I big for literals
support. However I can agree that “just adding it” isn’t good. I would expect that in the documentation for types before first mention of literals support there should be explanation like in your post.
In case we go for literals support, I wonder if also supported would be overlapped domains
(which is how dialyzer
calls it). Currently multiple @spec
are supported by ex_doc
, but not by dialyzer
.
This is important to clearly say what kind of input would give what result, for example:
@spec sample(input :: atom) :: {:ok, output :: String.t()}
@spec sample(input :: any) :: {:error, :not_yet_supported}
Of course it’s not an example from prod
, but imagine we use function generators and we want to do above i.e. explain what kind of input would work and what would fail:
for {input, output} <- data do
$ unquote(input) -> unquote(output)
def sample(unquote(input)), do: unquote(output)
end
$ any -> :error
def sample(_input), do: :error
# alternatively when output literals are not needed:
input_or = data |> Map.keys() |> Enum.reduce(&{:or, [], [&2, &1]})

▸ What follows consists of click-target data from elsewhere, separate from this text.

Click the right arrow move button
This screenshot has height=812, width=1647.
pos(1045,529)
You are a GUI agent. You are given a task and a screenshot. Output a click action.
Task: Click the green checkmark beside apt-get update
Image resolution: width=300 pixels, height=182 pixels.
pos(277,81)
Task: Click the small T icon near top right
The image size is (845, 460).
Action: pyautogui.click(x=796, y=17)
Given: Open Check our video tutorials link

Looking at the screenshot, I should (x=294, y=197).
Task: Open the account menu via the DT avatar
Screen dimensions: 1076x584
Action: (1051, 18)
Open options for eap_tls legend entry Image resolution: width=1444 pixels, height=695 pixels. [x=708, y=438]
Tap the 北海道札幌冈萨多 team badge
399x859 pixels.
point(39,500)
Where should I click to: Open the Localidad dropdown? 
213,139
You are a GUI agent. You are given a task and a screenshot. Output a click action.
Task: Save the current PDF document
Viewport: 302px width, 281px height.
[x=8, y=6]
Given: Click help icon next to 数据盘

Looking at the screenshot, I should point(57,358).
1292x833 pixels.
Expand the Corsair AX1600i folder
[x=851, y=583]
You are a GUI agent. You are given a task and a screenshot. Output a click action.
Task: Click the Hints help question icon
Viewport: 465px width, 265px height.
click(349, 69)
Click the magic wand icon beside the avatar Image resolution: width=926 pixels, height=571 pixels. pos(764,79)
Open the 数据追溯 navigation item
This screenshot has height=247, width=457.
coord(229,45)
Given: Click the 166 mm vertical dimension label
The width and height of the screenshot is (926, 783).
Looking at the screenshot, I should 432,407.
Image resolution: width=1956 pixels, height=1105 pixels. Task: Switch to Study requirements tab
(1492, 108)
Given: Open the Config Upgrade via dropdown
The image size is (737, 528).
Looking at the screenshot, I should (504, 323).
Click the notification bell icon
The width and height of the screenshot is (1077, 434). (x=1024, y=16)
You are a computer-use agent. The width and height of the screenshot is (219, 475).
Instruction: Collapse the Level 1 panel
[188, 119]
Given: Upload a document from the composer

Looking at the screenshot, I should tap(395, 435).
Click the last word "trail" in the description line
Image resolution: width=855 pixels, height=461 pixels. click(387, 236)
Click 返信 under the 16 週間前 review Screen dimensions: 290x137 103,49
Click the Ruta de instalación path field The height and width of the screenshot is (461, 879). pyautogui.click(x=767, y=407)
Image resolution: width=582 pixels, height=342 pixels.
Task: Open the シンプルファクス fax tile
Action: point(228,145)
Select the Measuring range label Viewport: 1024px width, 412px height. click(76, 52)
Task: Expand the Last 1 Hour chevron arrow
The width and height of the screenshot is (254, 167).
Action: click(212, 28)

$ unquote(input_or) -> {:ok, string}
for {input, output} <- data do
def sample(unquote(input)), do: unquote(output)
end
$ any -> :error
def sample(_input), do: :error
Also let’s say we write code like:
@spec sample(any) :: :{ok, any}
$ any -> {:ok, any}
def sample(data), do: {:ok, data}
How would it look like in documentation generated by ex_doc
? Would it prefer $
over @spec
or maybe it would use both?
I know it’s a beginning, but I believe such questions may be helpful when making a decision about final form and answers or code examples may give us some general preview of the whole idea, so we can may think about edge cases from our experience.
For example here is one. How 0-arity functions would look like in $
notation?
# if we have such general form:
$ input -> output
# then 0-arity annotation would be:
$ -> output
# or maybe
$ () -> output
Looking forward seeing it’s final form.